Optimizing o2iblnd Performance

From Lustre Wiki
Jump to navigation Jump to search

In addition to defining the LNet interfaces, the kernel module files can be used to supply parameters to other kernel modules used by Lustre. This is commonly used to supply tuning optimizations to the LNet drivers, to maximize performance of the network interface. An example of this optimization can be seen in Lustre version 2.8.0 and later, in the file /etc/modprobe.d/ko2iblnd.conf, which includes the following:

alias ko2iblnd-opa ko2iblnd
options ko2iblnd-opa peer_credits=128 peer_credits_hiw=64 credits=1024 concurrent_sends=256 ntx=2048 map_on_demand=32 fmr_pool_size=2048 fmr_flush_trigger=512 fmr_cache=1 conns_per_peer=4

install ko2iblnd /usr/sbin/ko2iblnd-probe

This configuration is automatically applied to the LNet kernel module when an Intel® Omni-Path interface is installed, but not when a different network interface is present. Please note that when a host is connected to more than one fabric sharing the same Lustre network driver, options set by modprobe will be applied to all interfaces using the same driver. To set individual, per-device tuning parameters, use the Dynamic LNet configuration utility, lnetctl, to configure the interfaces instead.
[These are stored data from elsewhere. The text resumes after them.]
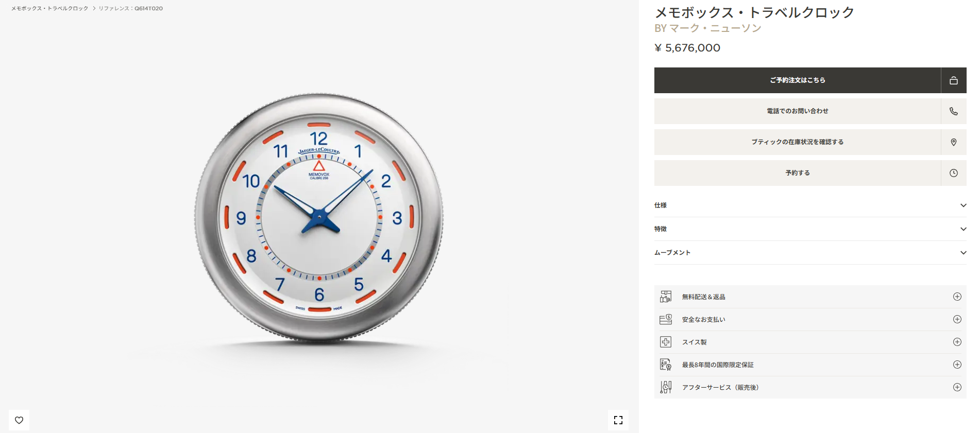Expand the 仕様 specifications section
Viewport: 980px width, 433px height.
(810, 205)
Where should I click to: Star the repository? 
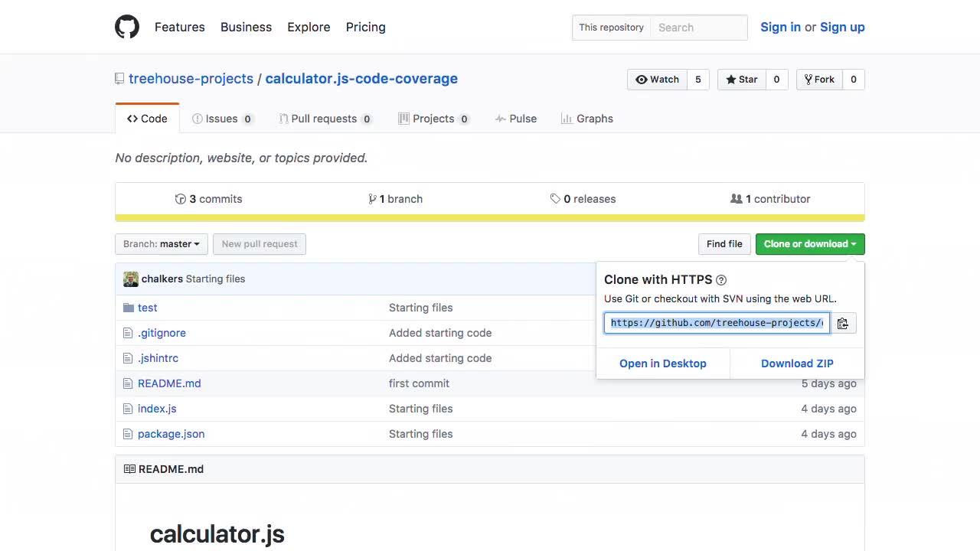pos(741,79)
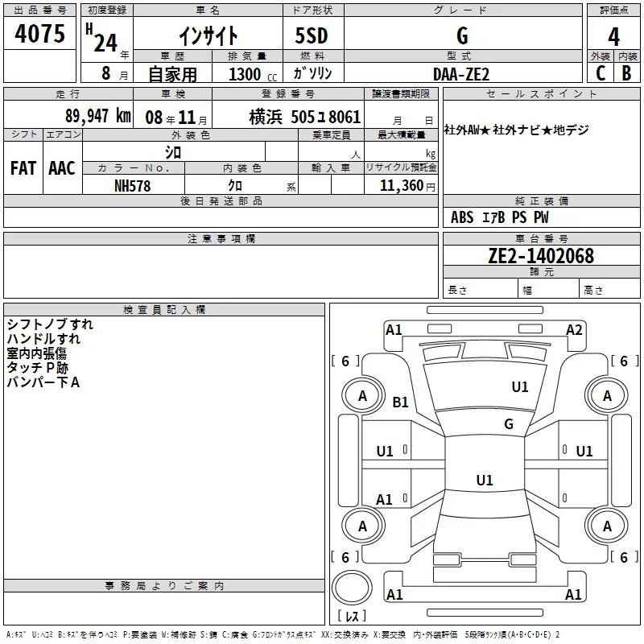Click the upper-right wheel circle marked A

tap(607, 395)
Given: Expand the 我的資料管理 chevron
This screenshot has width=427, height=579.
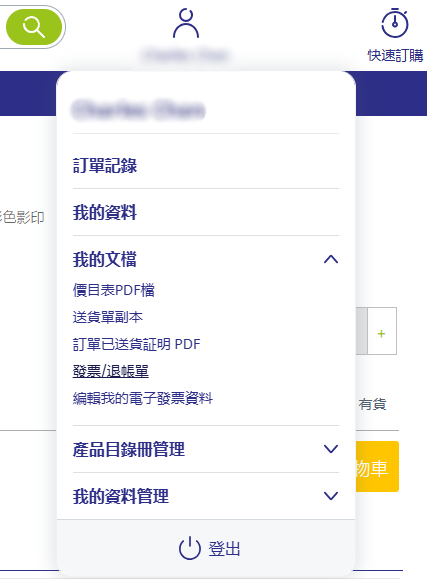Looking at the screenshot, I should click(331, 496).
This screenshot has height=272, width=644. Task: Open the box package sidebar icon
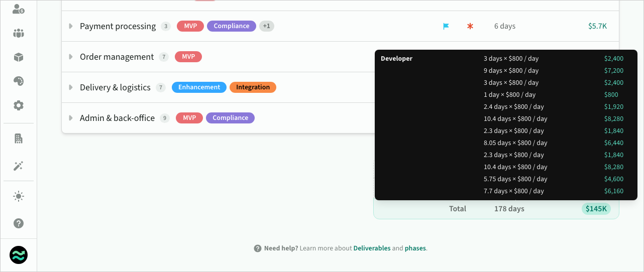[19, 57]
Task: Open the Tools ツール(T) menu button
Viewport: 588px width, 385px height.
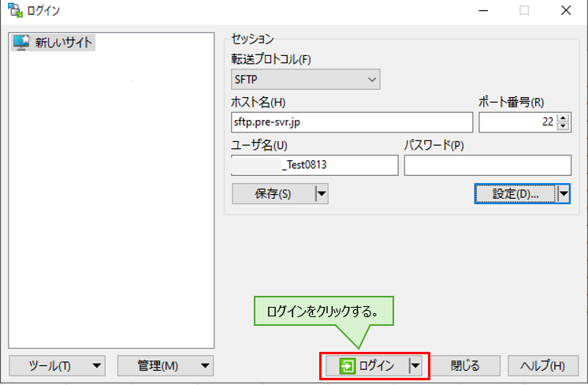Action: tap(58, 365)
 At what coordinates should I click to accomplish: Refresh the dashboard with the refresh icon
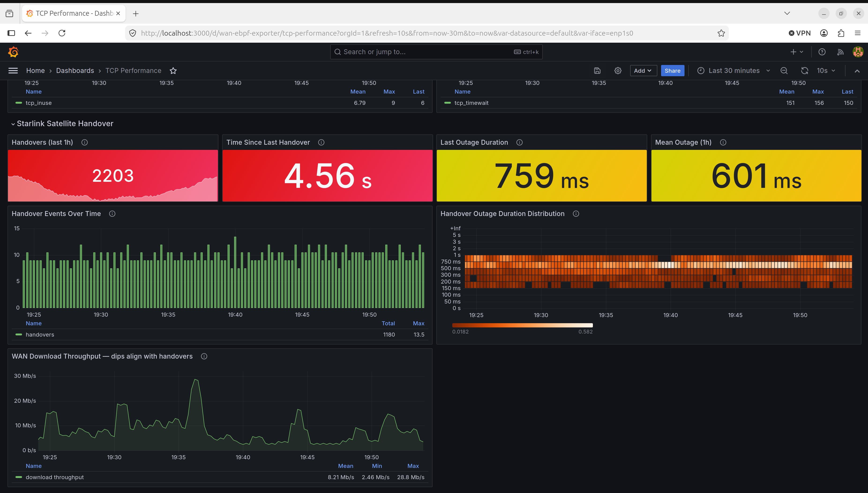(804, 70)
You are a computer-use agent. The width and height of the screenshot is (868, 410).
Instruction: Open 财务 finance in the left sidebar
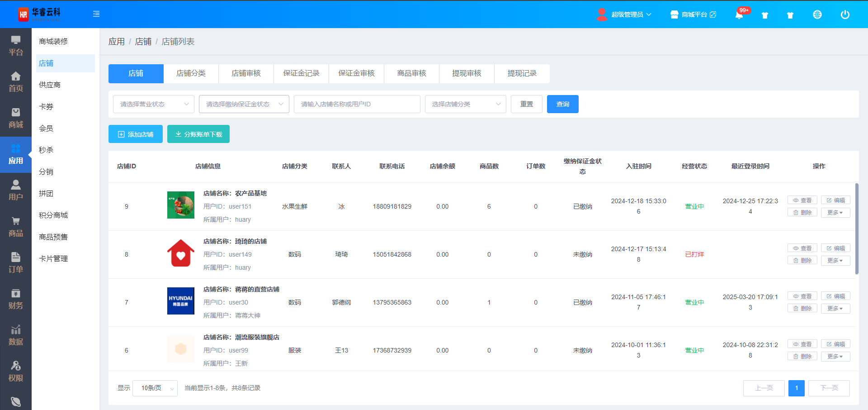click(x=16, y=299)
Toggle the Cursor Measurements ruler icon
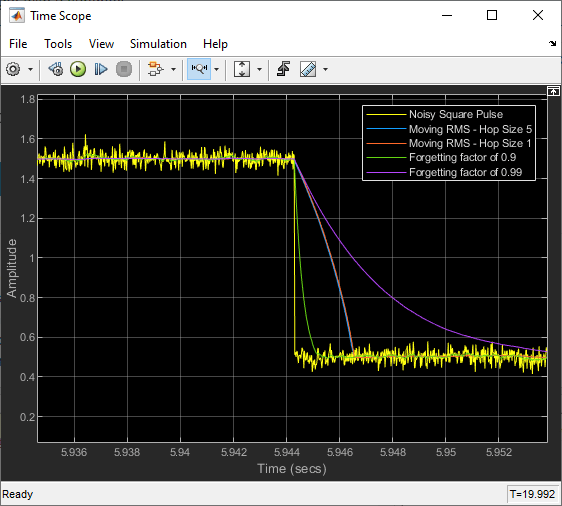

The following set of options has been defined to optimize the performance of Intel® Omni-Path Architecture. A detailed description is beyond the scope of this exercise, but the following summary provides an overview:

  • peer_credits=128 - the number of concurrent sends to a single peer
  • peer_credits_hiw=64 - High Water mark – when to eagerly return credits
  • credits=1024 - the number of concurrent sends (to all peers)
  • concurrent_sends=256 - send work-queue sizing
  • ntx=2048 - the number of message descriptors that are pre-allocated when the ko2iblnd module is loaded in the kernel
  • map_on_demand=32 - the number of noncontiguous memory regions that will be mapped into a virtual contiguous region
  • fmr_pool_size=2048 - the size of the Fast Memory registration (FMR) pool (must be >= ntx/4)
  • fmr_flush_trigger=512 - the dirty FMR pool flush trigger
  • fmr_cache=1 - enable FMR caching
  • conns_per_peer=4 - create multiple queue pairs per peer to allow higher throughput from a single client. This is of most benefit to OPA interfaces, when coupled with the krcvqs parameter of the OPA hfi1 kernel driver. The hfi1 driver option krcvqs must also be set. It is recommended to set krcvqs=4. In some cases, setting krcvqs=8 will yield improved IO performance, but this can impact other workloads, especially on clients. If queue-pair memory usage becomes excessive, reduce the ko2iblnd conns_per_peer value to 2 and krcvqs=2.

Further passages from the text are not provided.